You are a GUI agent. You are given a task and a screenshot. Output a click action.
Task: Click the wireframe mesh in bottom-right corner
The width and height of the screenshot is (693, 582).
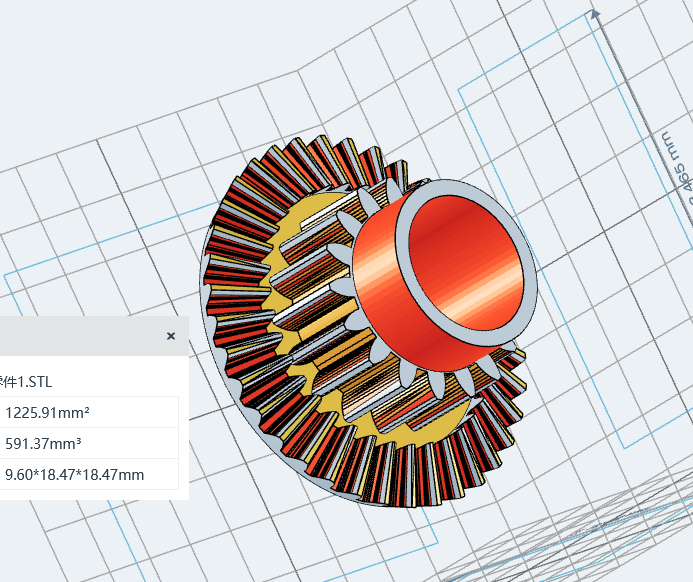pyautogui.click(x=620, y=530)
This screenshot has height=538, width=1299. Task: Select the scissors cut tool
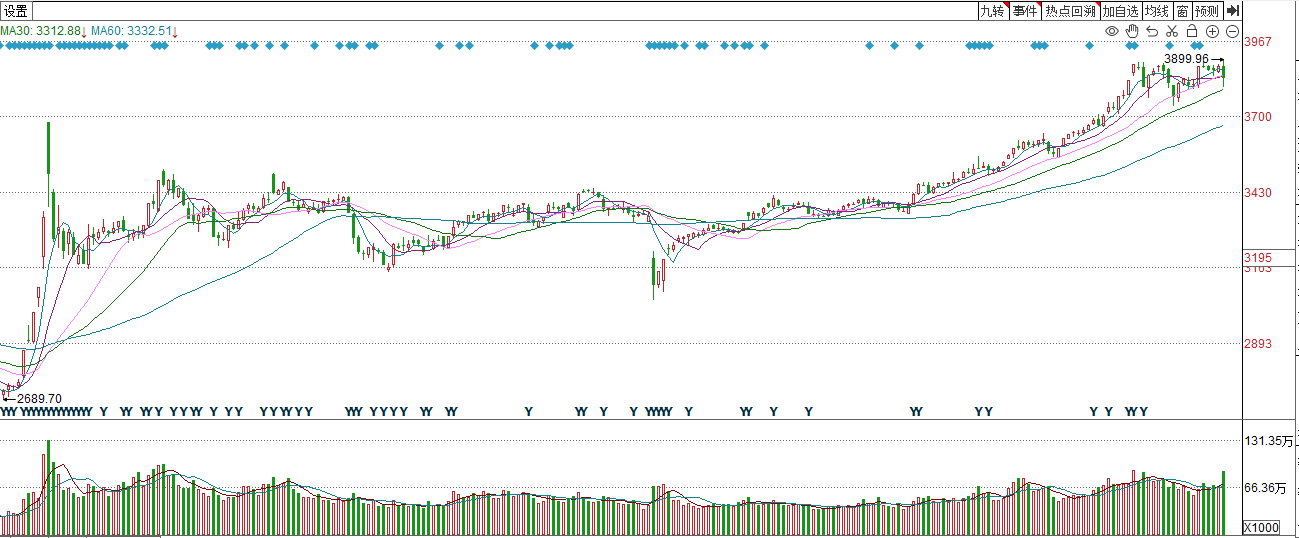point(1172,32)
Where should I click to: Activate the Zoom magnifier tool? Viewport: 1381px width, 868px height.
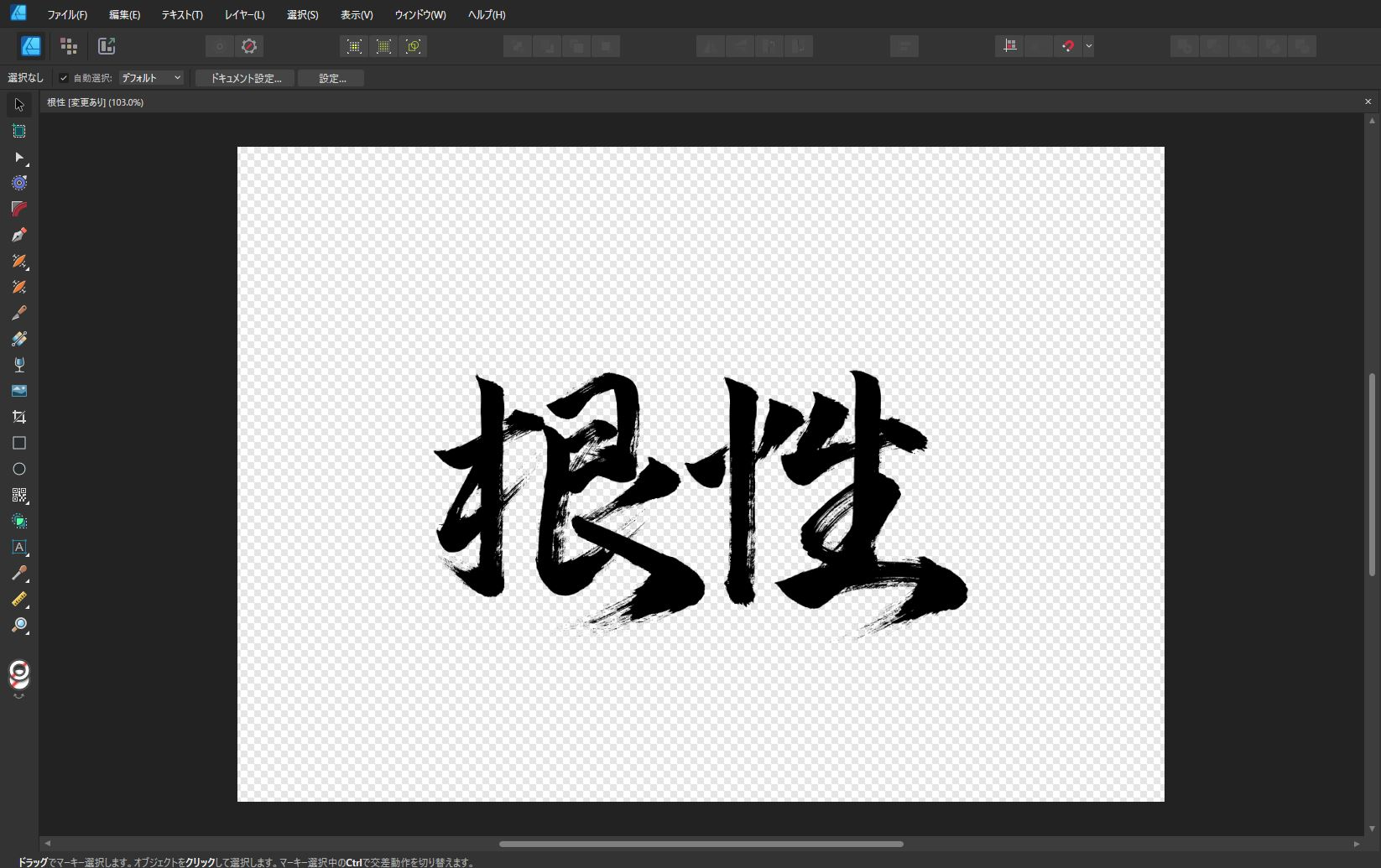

● **EXERCISE**
Pictures stay out. Copy exactly, and only, the lines from the one containing "The width and" through the end of the data.

● **RESPONSE TO THIS TASK**
The width and height of the screenshot is (693, 582).
pyautogui.click(x=620, y=530)
This screenshot has height=538, width=1299. Task: Select the scissors cut tool
point(1172,32)
Where should I click to: Activate the Zoom magnifier tool? Viewport: 1381px width, 868px height.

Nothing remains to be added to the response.